----- GIVEN DATA

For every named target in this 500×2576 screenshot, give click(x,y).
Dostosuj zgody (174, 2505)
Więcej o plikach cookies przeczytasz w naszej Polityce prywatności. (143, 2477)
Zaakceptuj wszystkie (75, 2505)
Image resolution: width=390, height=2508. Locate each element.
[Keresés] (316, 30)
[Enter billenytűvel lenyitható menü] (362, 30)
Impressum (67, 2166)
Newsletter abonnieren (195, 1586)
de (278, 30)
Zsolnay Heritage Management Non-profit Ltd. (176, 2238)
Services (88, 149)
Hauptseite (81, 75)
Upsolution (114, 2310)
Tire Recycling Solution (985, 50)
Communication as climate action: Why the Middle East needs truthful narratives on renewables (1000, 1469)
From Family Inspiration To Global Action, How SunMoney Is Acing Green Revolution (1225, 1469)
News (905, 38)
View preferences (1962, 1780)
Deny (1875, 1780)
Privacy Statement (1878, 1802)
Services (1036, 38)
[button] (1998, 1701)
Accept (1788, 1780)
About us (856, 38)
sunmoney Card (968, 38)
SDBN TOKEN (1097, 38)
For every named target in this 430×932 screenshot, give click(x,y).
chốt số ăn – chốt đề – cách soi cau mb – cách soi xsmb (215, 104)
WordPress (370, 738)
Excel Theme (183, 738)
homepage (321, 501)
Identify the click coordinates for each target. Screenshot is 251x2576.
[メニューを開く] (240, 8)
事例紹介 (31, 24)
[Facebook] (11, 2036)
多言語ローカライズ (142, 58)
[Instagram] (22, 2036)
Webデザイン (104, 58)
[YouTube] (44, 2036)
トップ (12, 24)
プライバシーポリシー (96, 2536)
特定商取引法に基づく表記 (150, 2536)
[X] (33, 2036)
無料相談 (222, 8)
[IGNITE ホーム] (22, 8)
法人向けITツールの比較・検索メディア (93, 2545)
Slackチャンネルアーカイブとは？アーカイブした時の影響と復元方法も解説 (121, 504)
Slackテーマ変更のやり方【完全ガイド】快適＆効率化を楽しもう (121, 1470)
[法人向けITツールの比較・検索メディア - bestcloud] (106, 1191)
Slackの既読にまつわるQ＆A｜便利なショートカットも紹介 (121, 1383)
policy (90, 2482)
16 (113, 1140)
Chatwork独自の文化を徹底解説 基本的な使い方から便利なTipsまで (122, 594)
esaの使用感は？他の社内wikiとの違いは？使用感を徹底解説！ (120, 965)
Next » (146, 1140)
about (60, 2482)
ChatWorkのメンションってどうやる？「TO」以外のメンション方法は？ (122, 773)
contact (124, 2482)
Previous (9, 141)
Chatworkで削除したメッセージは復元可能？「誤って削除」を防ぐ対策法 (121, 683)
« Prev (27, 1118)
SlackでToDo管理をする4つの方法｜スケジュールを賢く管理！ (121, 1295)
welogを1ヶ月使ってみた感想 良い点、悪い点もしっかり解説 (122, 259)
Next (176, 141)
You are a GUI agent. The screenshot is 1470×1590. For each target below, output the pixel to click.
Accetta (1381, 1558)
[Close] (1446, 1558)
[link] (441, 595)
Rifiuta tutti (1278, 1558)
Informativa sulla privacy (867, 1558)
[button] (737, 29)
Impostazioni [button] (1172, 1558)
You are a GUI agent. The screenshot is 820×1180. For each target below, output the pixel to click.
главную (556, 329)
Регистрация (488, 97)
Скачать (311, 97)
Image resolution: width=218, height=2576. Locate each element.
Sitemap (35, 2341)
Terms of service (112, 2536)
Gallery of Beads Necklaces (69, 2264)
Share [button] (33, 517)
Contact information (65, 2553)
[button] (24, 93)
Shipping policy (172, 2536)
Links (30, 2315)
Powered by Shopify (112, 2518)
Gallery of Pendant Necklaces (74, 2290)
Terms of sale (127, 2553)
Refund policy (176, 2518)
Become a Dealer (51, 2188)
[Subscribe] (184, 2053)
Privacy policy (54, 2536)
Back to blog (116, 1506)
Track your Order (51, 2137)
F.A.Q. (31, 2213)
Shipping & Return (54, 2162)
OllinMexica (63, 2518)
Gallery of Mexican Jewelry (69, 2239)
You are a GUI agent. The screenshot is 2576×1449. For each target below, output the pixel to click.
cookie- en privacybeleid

----------

TASK DIRECTIONS: Exact repetition is required: return every record shown above.

ANSWER FOR THE TASK:
For every named target in this 500×2576 screenshot, give click(x,y).
Dostosuj zgody (174, 2505)
Więcej o plikach cookies przeczytasz w naszej Polityce prywatności. (143, 2477)
Zaakceptuj wszystkie (75, 2505)
Image resolution: width=390, height=2508. Locate each element.
[Keresés] (316, 30)
[Enter billenytűvel lenyitható menü] (362, 30)
Impressum (67, 2166)
Newsletter abonnieren (195, 1586)
de (278, 30)
Zsolnay Heritage Management Non-profit Ltd. (176, 2238)
Services (88, 149)
Hauptseite (81, 75)
Upsolution (114, 2310)
Tire Recycling Solution (985, 50)
Communication as climate action: Why the Middle East needs truthful narratives on renewables (1000, 1469)
From Family Inspiration To Global Action, How SunMoney Is Acing Green Revolution (1225, 1469)
News (905, 38)
View preferences (1962, 1780)
Deny (1875, 1780)
Privacy Statement (1878, 1802)
Services (1036, 38)
[button] (1998, 1701)
Accept (1788, 1780)
About us (856, 38)
sunmoney Card (968, 38)
SDBN TOKEN (1097, 38)
For every named target in this 430×932 screenshot, give click(x,y).
chốt số ăn – chốt đề – cách soi cau mb – cách soi xsmb (215, 104)
WordPress (370, 738)
Excel Theme (183, 738)
homepage (321, 501)
Identify the click coordinates for each target. Screenshot is 251x2576.
[メニューを開く] (240, 8)
事例紹介 (31, 24)
[Facebook] (11, 2036)
多言語ローカライズ (142, 58)
[Instagram] (22, 2036)
Webデザイン (104, 58)
[YouTube] (44, 2036)
トップ (12, 24)
プライバシーポリシー (96, 2536)
特定商取引法に基づく表記 (150, 2536)
[X] (33, 2036)
無料相談 (222, 8)
[IGNITE ホーム] (22, 8)
法人向けITツールの比較・検索メディア (93, 2545)
Slackチャンネルアーカイブとは？アーカイブした時の影響と復元方法も解説 (121, 504)
Slackテーマ変更のやり方【完全ガイド】快適＆効率化を楽しもう (121, 1470)
[法人向けITツールの比較・検索メディア - bestcloud] (106, 1191)
Slackの既読にまつわるQ＆A｜便利なショートカットも紹介 (121, 1383)
policy (90, 2482)
16 (113, 1140)
Chatwork独自の文化を徹底解説 基本的な使い方から便利なTipsまで (122, 594)
esaの使用感は？他の社内wikiとの違いは？使用感を徹底解説！ (120, 965)
Next » (146, 1140)
about (60, 2482)
ChatWorkのメンションってどうやる？「TO」以外のメンション方法は？ (122, 773)
contact (124, 2482)
Previous (9, 141)
Chatworkで削除したメッセージは復元可能？「誤って削除」を防ぐ対策法 (121, 683)
« Prev (27, 1118)
SlackでToDo管理をする4つの方法｜スケジュールを賢く管理！ (121, 1295)
welogを1ヶ月使ってみた感想 良い点、悪い点もしっかり解説 (122, 259)
Next (176, 141)
You are a GUI agent. The screenshot is 1470×1590. For each target below, output the pixel to click.
Accetta (1381, 1558)
[Close] (1446, 1558)
[link] (441, 595)
Rifiuta tutti (1278, 1558)
Informativa sulla privacy (867, 1558)
[button] (737, 29)
Impostazioni [button] (1172, 1558)
You are a GUI agent. The screenshot is 820×1180. For each target below, output the pixel to click.
главную (556, 329)
Регистрация (488, 97)
Скачать (311, 97)
Image resolution: width=218, height=2576. Locate each element.
Sitemap (35, 2341)
Terms of service (112, 2536)
Gallery of Beads Necklaces (69, 2264)
Share [button] (33, 517)
Contact information (65, 2553)
[button] (24, 93)
Shipping policy (172, 2536)
Links (30, 2315)
Powered by Shopify (112, 2518)
Gallery of Pendant Necklaces (74, 2290)
Terms of sale (127, 2553)
Refund policy (176, 2518)
Become a Dealer (51, 2188)
[Subscribe] (184, 2053)
Privacy policy (54, 2536)
Back to blog (116, 1506)
Track your Order (51, 2137)
F.A.Q. (31, 2213)
Shipping & Return (54, 2162)
OllinMexica (63, 2518)
Gallery of Mexican Jewelry (69, 2239)
You are a GUI agent. The screenshot is 2576×1449. For each target below, output the pixel to click.
cookie- en privacybeleid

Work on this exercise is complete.